The imbalance Ash described isn’t manufactured, but is the predictable result of an industry that scaled faster than the legal frameworks protecting the people at its center.

“I had an ABC Bachelorette deal earlier this year, where we didn’t have a morals clause because the agency wouldn’t allow us to negotiate (a major red flag), but the talent still wanted to do the deal,” said Kayla Moran, founder and managing attorney of Kayla Moran Law. Moran said the brand ultimately canceled the partnership. “The talent was really not looking forward to posting during the backlash,” she said.

Some lawyers are increasingly trying to make these clauses kinder to creators.

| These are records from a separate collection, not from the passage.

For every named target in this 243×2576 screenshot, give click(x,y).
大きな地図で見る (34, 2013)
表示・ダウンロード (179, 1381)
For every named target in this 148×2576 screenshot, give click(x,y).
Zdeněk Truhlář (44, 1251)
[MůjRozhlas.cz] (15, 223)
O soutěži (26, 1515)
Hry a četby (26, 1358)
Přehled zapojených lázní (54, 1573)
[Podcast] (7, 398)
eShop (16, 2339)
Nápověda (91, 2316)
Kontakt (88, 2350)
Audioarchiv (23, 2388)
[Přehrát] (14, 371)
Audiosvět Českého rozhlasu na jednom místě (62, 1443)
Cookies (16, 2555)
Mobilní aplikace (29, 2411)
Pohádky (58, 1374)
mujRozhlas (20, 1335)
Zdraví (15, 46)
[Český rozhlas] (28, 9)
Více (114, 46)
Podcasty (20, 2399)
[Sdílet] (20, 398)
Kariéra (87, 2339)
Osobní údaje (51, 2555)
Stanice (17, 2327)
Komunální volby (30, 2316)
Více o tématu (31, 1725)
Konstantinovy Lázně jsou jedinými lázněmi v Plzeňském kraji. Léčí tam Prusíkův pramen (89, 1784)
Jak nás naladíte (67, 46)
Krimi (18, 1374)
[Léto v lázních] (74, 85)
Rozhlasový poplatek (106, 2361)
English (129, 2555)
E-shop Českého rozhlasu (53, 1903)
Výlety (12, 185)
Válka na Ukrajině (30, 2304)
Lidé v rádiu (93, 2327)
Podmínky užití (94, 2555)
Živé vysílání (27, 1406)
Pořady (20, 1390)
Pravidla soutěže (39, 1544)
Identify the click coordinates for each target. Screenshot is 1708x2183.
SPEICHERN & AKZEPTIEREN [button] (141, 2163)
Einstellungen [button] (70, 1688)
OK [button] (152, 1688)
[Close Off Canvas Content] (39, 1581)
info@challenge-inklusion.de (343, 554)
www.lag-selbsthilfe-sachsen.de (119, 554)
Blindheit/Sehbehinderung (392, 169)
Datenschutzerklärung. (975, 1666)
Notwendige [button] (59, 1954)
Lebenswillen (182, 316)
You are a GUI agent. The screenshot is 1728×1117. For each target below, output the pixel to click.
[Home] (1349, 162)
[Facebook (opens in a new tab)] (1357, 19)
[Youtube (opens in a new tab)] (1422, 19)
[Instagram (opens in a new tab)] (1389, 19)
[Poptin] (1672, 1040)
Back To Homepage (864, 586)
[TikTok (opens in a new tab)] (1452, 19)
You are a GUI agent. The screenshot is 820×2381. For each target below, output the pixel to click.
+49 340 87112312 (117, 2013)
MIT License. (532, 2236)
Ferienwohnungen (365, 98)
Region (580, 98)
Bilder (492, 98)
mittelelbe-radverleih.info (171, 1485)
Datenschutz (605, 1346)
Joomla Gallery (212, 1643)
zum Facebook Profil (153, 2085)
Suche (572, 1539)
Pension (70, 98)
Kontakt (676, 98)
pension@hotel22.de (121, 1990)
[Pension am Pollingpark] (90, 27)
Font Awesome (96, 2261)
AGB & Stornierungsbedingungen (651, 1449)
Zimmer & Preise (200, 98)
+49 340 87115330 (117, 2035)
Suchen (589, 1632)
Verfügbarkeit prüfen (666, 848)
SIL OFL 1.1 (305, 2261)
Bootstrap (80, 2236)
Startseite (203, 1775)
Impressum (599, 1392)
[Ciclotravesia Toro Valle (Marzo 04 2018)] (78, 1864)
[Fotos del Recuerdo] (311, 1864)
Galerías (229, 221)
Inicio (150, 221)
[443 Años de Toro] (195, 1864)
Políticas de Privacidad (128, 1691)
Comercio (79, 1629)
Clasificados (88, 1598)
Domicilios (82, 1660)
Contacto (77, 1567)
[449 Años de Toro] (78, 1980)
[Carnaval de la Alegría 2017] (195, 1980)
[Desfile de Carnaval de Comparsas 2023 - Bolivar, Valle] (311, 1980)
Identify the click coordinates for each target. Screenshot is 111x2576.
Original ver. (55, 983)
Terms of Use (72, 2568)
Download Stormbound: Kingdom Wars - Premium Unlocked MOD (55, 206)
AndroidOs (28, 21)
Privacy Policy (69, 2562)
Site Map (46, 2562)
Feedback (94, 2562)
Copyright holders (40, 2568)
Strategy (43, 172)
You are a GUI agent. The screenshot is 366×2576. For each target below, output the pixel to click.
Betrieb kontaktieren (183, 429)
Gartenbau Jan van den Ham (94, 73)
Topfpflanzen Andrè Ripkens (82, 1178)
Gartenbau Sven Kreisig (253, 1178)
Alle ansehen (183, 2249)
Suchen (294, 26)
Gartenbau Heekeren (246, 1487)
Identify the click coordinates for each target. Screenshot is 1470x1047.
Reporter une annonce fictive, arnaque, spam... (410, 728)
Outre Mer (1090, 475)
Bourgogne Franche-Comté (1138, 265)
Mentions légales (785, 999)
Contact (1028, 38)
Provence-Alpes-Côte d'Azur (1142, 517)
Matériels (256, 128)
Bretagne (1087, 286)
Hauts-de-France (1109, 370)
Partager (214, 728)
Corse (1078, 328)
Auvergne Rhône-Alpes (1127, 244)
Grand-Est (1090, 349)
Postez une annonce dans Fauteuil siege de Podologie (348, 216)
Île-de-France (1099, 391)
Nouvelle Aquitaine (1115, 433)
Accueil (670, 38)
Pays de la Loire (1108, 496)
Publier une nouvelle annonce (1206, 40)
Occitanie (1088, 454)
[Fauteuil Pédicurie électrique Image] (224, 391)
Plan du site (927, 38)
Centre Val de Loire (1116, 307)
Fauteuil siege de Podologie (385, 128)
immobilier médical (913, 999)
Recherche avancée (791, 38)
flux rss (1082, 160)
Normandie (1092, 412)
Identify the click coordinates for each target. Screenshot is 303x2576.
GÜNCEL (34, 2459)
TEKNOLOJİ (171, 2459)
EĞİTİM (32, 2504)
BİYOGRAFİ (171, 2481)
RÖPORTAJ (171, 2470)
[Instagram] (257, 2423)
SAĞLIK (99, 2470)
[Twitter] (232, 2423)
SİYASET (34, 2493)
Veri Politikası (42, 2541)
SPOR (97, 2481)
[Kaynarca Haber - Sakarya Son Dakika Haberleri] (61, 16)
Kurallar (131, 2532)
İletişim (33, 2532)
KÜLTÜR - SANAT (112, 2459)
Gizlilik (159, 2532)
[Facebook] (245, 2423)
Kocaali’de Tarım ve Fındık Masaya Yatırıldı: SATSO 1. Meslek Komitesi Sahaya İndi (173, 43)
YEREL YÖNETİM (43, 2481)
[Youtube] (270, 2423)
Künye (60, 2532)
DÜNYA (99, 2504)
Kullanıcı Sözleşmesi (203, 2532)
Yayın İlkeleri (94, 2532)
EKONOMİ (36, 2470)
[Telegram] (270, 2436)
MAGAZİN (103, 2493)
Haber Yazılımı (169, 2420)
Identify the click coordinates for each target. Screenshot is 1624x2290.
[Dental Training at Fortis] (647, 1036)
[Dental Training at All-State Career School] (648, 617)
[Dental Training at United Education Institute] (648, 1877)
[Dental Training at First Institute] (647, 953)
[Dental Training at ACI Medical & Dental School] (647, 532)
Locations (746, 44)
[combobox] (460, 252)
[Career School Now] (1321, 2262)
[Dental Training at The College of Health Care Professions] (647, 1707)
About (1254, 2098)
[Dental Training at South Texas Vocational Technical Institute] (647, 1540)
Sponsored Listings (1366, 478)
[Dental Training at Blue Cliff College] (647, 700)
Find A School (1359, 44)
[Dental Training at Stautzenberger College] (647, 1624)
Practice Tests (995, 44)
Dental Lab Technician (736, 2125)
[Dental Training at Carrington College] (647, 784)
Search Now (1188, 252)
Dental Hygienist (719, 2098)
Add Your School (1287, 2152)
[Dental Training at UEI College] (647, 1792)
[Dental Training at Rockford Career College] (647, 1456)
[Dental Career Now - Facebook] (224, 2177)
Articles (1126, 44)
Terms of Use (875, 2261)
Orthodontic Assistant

“We try to make it more objective, more observable…wave in front of me the number of articles that this scandal actually affected, because this isn’t the moral police, this isn’t the pope coming down saying this is good or bad,” Frank Poe, founder of Poe Law. 

It’s a standard that rarely gets applied. Poe has seen clauses triggered because a creator was filmed crowdsurfing at a concert during a brand activation, the brand’s justification being venue rule violations. In most cases, creators accept these repercussions, because fighting back means a public legal battle against a corporation with deeper pockets and most aren’t willing to go there. 

“It would be more expensive to take them to court and not a lot of people would spend that time, especially a public figure. So they’re kind of trapped,” Ash said. 

But Poe told Digiday in that instance, he pushed back, and was able to negotiate a financial settlement for the creator he represented. 

“Brands try to rely on vagueness, and when you call them on it they tend to buckle” he said.

The aftershock

Expect the fights over morality clauses — how broad, how triggered and how contested — to get louder. 

“Brands are not looking for saints,” Poe said. “They don’t need saints to be effective, there is some element of notoriety and street cred to working with creators.” 

Creators, meanwhile, are getting savvier about the terms they’ll accept.

“As the creator economy grows and creators become increasingly brand conscious themselves, they gain more leverage. And they should,” said Moran. “It’s not about taking away power from brands, it’s about giving creators and their teams more autonomy.”

Though these situations are not unique to creators and influencers, the power of influencer marketing makes brand partnerships with potentially polarizing figures incredibly enticing. Brands may still be somewhat hesitant to give full-throated backing to the Batulas of the world, but they aren’t going to stop hiring people like her for collaborations and activations.

“Brands care most about the court of public opinion,” said Molly Lopez, founder and ceo of Sparo Marketing.

Lopez noted last year’s controversial American Eagle campaign starring actor Sydney Sweeney. Neither the brand nor Sweeney acknowledged the online backlash, and American Eagle reported its total revenue increased 6% to $1.4 billion in Q3 of last year. 

“In the very polarized reality we live in, you’re never going to make everyone happy,” Lopez said. “If I was Edie Parker’s brand advisor, I would have told them to take a beat.”